(EXERCISE): When you print the records, keep every line identical to the original.

════════════════════

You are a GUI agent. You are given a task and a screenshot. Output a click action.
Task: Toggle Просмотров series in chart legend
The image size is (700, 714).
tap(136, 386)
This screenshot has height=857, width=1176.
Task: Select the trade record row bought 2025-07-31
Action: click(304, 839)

════════════════════

(ANSWER SECTION):
You are a GUI agent. You are given a task and a screenshot. Output a click action.
Task: Toggle Просмотров series in chart legend
The image size is (700, 714).
tap(136, 386)
This screenshot has height=857, width=1176.
Task: Select the trade record row bought 2025-07-31
Action: click(304, 839)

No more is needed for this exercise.